== Exercise goal ==
Below are some records. Write out the lines from the one containing "Task: Open 结款方式 dropdown showing 月结90天" to the last line, word for word, leaving out pictures.

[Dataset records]

* * * *

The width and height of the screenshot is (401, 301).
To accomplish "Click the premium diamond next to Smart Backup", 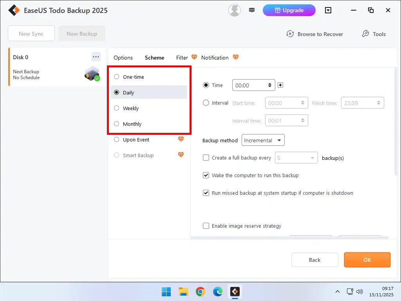I will tap(181, 155).
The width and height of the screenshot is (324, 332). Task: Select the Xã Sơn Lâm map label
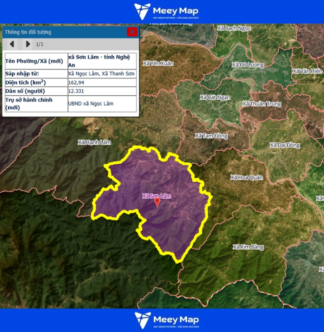click(156, 196)
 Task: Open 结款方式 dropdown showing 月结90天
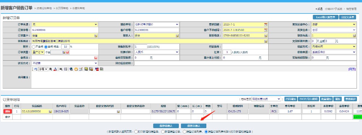coord(334,46)
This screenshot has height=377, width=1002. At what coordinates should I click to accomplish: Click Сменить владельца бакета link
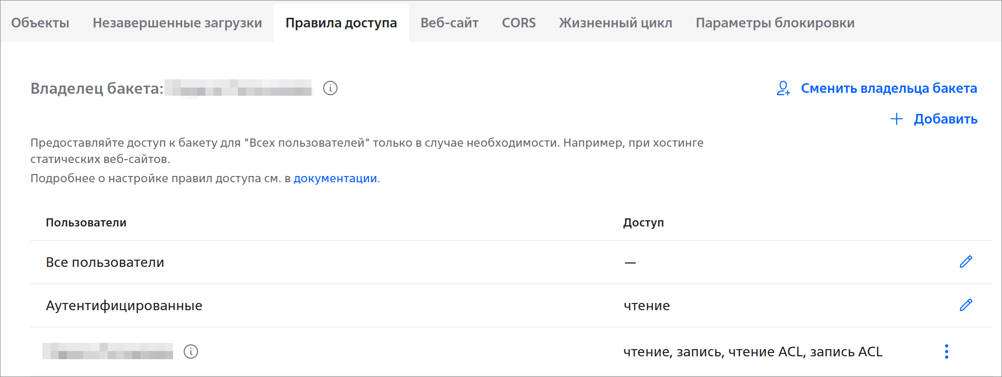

* * * *

== Answer space ==
 Task: Open 结款方式 dropdown showing 月结90天
coord(334,46)
This screenshot has height=377, width=1002. At what coordinates should I click to accomplish: Click Сменить владельца бакета link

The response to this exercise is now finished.